### [CONSIGNES DE TRAVAIL]
a) Résumez en deux phrases le récit de l'étape cycliste au Tadjikistan.
b) Prolongez le récit de l'étape chez Davlat au Tadjikistan à partir de sa dernière phrase.

### [TEXTE DE L'EXERCICE]
Depuis mars 2016, Jonathan B. Roy fait le tour du monde à vélo. Il nous le raconte ici, une aventure à la fois.

Au pied des montagnes du Pamir, au Tadjikistan, Davlat prend son téléphone pour la quatrième fois en 20 minutes et insiste pour me trouver une femme. «Djonatanne, cinq minutes et c'est réglé!», me répète-t-il.

Je fais seul ce tour du monde à vélo, mais pour deux semaines, je roule avec Freddy, un Allemand, et Pierre, un Français. Dans cette région du monde, l'une des plus reculées de la planète, les endroits où poser nos tentes sont légion, mais les meilleurs se trouvent sur de minuscules fermes espacées au gré des ruisseaux. Pour nous approvisionner en eau et profiter du terrain plat, je demande donc la permission à Davlat, propriétaire du champ, de nous installer chez lui.

Les Pamiris sont un regroupement de peuples habitant principalement dans les montagnes de l'est du Tadjikistan. Et ils sont parmi les gens les plus accueillants et généreux que j'ai eu la chance de rencontrer. Nous nous retrouvons donc cinq minutes plus tard à l'intérieur de la très modeste demeure de deux pièces du fermier, devant un festin local: des patates et du thé.

Davlat est seul à manger avec nous, les femmes n'étant pas autorisées à partager un repas avec des étrangers. Il nous parle en russe même si on ne connaît, à trois, qu'une dizaine de mots. Je suis toujours impressionné de voir que plusieurs années après l'effondrement de l'empire soviétique, les habitants de tous les recoins des anciennes républiques peuvent parler le russe aussi facilement. La répression des cultures minoritaires a été couronnée de succès, semble-t-il.

Comme notre hôte constate qu'on est bien loin de tout comprendre, il répète ses phrases... plus fort. Nos faces et nos jeux de mains montrent vite l'ampleur de nos lacunes linguistiques.

La conversation se poursuit donc à force de mimes et d'onomatopées. 

Analysant nos physiques, le Pamiri nous classe en catégories qu'il connaît bien. Freddy, avec ses cheveux blonds, ressemble à un Russe. Pierre, avec sa longue barbe, à un taliban, et moi, avec ma peau basanée et ma grosse face, à un Pamiri. Je suis le meilleur parti.

### [LIGNES FOURNIES]
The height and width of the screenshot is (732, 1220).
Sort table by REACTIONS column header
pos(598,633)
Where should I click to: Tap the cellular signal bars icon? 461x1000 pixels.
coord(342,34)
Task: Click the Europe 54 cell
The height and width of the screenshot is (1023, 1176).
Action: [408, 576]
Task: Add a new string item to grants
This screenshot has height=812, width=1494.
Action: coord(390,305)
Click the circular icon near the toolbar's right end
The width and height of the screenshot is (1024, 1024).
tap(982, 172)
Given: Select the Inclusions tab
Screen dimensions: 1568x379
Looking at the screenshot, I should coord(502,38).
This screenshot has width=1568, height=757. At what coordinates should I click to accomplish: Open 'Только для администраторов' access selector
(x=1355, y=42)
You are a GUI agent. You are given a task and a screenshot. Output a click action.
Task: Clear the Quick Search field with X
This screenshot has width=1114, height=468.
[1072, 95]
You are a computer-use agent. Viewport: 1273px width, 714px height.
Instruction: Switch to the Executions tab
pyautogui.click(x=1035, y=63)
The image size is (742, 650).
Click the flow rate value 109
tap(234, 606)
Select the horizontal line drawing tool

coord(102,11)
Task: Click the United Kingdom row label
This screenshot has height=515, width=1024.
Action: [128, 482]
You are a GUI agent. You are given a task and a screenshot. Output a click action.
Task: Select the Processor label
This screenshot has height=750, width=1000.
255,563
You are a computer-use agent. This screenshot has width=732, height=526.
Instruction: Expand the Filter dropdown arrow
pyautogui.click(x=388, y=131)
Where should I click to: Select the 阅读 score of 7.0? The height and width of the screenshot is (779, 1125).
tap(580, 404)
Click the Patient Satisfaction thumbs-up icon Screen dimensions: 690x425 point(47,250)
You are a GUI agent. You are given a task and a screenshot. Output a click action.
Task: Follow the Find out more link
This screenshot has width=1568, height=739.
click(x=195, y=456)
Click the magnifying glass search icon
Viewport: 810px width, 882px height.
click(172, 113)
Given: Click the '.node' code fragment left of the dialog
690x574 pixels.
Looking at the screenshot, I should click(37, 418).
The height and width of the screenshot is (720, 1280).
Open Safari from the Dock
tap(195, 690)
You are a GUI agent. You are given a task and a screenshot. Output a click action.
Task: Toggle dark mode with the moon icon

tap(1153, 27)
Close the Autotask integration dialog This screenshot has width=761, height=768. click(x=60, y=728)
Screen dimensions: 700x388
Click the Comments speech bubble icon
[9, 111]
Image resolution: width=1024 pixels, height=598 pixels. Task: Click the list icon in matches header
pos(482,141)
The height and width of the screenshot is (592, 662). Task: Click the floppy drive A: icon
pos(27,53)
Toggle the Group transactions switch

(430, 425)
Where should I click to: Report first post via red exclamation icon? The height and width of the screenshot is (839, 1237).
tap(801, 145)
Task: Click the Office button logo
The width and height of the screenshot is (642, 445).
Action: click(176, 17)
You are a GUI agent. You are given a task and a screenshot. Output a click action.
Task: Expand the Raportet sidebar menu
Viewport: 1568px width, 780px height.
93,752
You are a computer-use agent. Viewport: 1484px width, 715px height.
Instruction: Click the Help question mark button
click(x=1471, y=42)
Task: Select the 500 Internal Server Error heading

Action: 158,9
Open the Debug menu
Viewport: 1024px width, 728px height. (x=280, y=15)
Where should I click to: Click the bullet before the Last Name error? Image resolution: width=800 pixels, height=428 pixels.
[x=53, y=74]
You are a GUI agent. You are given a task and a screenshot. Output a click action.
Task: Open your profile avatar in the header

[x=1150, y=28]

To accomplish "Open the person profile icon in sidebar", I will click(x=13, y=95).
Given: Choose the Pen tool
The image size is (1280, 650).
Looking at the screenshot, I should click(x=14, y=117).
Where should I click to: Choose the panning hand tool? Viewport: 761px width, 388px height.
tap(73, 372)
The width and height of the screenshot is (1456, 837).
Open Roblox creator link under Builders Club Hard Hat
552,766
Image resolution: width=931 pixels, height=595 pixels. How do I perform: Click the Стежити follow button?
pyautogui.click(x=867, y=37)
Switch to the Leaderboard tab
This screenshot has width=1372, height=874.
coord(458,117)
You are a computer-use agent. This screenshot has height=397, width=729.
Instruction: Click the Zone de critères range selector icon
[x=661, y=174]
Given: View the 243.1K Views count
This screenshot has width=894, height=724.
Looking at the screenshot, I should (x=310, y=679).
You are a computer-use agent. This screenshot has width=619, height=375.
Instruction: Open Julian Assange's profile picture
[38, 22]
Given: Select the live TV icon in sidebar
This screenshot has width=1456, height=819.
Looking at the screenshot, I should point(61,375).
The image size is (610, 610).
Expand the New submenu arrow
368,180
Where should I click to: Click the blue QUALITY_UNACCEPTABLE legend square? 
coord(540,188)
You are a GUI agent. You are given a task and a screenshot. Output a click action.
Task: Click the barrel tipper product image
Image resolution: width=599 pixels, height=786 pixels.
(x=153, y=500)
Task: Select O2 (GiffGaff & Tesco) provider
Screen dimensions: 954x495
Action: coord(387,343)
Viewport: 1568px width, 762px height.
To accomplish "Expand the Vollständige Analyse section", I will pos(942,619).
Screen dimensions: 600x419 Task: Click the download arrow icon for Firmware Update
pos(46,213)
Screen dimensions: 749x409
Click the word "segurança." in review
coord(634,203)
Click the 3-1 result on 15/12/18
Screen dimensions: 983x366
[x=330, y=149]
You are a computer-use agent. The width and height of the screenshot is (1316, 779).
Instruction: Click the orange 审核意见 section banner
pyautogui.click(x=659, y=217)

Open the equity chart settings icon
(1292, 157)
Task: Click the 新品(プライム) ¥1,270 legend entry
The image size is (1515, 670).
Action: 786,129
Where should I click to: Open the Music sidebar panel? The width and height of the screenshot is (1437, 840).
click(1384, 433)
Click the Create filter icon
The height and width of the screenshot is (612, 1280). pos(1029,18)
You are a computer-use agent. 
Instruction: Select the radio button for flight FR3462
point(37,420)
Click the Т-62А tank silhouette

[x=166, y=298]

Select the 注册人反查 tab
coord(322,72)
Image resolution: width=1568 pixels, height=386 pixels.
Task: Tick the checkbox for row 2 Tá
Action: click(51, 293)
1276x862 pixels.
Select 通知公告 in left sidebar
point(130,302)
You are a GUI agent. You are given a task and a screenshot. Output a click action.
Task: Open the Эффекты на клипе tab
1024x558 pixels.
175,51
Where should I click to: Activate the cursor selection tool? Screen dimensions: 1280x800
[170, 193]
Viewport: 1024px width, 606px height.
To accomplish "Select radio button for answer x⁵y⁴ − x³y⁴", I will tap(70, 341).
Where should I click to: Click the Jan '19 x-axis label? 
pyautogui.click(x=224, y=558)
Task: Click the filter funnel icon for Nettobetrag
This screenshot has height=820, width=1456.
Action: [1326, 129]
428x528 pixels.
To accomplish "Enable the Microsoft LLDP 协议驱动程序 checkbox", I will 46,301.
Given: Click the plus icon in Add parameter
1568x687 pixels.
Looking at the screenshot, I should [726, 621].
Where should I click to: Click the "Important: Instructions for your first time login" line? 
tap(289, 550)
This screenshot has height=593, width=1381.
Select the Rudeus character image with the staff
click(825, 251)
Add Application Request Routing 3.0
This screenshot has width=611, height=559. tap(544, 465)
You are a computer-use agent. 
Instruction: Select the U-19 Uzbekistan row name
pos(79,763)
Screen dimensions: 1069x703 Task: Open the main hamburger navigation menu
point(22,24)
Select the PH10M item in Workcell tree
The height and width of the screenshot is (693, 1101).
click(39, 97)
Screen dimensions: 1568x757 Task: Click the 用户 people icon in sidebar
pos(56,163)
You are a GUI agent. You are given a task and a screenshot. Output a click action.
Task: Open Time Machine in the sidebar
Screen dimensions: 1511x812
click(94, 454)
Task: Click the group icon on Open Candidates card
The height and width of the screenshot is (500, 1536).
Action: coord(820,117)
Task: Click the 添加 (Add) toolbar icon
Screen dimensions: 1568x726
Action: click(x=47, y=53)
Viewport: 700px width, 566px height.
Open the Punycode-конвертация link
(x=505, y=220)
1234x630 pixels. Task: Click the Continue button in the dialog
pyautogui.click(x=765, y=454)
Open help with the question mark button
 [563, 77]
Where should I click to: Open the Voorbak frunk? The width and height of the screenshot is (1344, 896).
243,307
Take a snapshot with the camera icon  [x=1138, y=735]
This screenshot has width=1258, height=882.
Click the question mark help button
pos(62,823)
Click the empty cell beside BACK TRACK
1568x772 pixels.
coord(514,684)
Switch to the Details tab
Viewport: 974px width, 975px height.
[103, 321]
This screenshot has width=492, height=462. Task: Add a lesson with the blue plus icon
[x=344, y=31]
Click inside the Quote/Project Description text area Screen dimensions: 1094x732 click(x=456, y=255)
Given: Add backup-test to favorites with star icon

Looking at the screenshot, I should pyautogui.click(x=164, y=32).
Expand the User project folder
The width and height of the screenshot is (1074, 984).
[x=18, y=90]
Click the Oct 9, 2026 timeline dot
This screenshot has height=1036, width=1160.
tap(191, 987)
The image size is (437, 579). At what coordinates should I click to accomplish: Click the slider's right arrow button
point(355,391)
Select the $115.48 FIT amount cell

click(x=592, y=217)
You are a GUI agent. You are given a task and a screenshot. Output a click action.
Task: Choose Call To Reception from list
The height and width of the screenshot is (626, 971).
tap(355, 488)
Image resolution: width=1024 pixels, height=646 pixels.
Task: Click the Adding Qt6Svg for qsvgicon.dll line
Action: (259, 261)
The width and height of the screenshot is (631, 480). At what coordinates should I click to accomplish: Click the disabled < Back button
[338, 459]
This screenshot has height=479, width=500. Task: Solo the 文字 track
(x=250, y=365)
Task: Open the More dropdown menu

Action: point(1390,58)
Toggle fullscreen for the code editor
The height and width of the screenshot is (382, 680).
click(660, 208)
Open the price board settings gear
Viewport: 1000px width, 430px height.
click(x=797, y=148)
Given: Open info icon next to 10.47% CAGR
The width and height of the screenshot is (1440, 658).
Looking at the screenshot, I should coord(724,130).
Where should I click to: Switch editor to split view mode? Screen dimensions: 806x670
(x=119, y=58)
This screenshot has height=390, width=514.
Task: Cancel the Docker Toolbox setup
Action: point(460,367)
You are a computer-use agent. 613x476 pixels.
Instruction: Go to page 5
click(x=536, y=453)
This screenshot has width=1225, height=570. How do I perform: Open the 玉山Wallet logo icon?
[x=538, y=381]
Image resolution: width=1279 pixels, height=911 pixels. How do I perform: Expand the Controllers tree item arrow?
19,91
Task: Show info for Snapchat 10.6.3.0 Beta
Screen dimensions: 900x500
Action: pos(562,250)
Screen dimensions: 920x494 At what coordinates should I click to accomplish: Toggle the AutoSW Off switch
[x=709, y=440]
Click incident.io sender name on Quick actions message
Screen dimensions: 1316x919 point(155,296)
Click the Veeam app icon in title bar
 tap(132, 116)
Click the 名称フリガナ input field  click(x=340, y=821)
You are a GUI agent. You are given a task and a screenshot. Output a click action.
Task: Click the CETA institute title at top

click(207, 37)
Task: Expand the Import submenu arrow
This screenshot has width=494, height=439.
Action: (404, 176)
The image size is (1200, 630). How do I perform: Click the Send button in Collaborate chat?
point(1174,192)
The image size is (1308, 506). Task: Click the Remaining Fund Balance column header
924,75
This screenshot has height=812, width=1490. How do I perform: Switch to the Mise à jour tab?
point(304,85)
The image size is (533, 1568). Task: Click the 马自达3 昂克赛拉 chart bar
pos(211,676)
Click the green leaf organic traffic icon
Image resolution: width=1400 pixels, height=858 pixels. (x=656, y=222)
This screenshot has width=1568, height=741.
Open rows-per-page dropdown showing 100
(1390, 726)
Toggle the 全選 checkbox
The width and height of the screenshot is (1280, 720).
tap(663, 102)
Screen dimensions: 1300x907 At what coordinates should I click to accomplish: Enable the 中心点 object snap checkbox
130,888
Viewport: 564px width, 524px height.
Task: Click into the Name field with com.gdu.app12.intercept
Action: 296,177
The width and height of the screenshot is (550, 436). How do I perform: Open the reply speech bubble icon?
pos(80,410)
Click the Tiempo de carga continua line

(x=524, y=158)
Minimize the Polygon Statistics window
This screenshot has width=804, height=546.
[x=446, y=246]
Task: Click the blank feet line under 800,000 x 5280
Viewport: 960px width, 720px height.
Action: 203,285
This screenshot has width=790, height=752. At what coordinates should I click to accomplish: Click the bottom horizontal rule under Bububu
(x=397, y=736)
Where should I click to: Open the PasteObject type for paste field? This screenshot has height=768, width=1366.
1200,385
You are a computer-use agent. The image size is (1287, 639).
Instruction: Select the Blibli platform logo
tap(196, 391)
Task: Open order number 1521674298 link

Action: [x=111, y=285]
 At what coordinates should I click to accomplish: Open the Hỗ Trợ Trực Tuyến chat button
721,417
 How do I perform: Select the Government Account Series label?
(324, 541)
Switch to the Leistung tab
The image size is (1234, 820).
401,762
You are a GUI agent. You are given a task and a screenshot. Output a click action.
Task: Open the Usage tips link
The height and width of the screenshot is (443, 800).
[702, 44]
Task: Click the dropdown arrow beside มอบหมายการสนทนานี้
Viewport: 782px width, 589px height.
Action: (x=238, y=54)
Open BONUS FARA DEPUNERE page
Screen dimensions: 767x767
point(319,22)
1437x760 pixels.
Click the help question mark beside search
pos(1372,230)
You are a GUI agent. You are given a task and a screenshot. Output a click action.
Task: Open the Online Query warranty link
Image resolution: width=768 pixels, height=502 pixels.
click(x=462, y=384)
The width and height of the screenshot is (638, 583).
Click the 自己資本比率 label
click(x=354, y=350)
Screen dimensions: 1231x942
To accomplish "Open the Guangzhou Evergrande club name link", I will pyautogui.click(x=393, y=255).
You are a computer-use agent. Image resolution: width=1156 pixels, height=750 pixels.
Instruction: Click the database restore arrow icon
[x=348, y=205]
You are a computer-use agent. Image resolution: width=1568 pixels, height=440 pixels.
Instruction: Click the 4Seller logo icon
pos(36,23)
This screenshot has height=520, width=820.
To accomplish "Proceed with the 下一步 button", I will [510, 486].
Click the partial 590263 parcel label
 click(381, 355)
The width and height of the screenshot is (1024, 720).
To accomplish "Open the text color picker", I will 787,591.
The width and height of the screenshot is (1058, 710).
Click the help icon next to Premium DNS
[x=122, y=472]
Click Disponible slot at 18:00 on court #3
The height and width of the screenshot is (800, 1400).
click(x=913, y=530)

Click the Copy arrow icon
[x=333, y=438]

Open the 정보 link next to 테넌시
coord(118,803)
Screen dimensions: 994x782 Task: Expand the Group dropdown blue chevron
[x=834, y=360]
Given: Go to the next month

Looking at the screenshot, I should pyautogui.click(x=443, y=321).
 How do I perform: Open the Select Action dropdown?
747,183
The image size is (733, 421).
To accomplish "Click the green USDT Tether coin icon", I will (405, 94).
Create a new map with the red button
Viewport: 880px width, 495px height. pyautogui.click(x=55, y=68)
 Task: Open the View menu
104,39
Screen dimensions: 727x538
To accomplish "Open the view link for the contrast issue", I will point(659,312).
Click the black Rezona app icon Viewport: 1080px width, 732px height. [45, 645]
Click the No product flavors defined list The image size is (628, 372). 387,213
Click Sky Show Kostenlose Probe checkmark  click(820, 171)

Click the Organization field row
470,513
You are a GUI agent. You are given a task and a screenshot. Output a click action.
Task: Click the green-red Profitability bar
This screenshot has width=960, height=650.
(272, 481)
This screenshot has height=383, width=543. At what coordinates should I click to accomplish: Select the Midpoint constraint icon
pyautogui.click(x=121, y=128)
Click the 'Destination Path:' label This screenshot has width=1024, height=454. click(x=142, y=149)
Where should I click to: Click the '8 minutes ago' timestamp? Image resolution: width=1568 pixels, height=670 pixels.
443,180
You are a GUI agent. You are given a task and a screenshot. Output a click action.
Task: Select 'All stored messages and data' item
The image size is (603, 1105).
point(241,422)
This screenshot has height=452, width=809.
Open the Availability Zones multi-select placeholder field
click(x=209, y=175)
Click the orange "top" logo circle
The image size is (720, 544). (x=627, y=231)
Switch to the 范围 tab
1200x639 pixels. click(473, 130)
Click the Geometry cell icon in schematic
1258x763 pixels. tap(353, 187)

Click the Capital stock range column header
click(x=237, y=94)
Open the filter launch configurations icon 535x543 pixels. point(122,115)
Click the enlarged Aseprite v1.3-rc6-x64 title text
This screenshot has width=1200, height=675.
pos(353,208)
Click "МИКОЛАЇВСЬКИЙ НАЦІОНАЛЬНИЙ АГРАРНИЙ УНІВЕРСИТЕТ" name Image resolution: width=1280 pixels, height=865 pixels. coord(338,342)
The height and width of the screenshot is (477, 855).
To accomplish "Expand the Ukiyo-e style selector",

### [RÉPONSES PAR CONSIGNE]
a) Pendant son tour du monde à vélo, Jonathan B. Roy demande à Davlat, un fermier pamiri du Tadjikistan, la permission de camper sur son champ avec Freddy et Pierre, puis tous trois partagent chez lui un repas de patates et de thé. Faute de langue commune, la conversation se fait par mimes et onomatopées, et Davlat, qui insiste pour lui trouver une femme, l'associe à un Pamiri et le désigne comme le meilleur parti.

b)
«Es-tu marié?», me demande-t-il. Je me suis depuis longtemps habitué à cette question, typique en Asie centrale. Mais pour la première fois, après un honnête «non», notre hôte me demande: «Veux-tu que je te trouve une femme?» Mes comparses européens rigolent.

«Pourquoi moi et pas eux? que je lui réponds par gestes et interjections sonores, ils ne sont pas mariés non plus.»

PHOTO FOURNIE PAR JONATHAN B. ROY

Davlat et sa famille

«Tu veux que je marie ma soeur à un taliban?», lance le fermier, mi-rieur, mi-outré.

Le repas se poursuit. Et toutes les cinq minutes, il revient sur le sujet. Je trouve encore ça drôle, mais de moins en moins. Surtout quand il me passe le téléphone avec sa soeur en ligne. Mes comparses, eux, en redemandent. Ils aimeraient voir des photos, pour mieux choisir, expliquent-ils. 

C'est pour moi le moment de remercier Davlat pour son hospitalité et de me retirer dans ma tente. Comme il me suit sur les talons, je lui dis que je vais réfléchir à son offre pour le faire partir.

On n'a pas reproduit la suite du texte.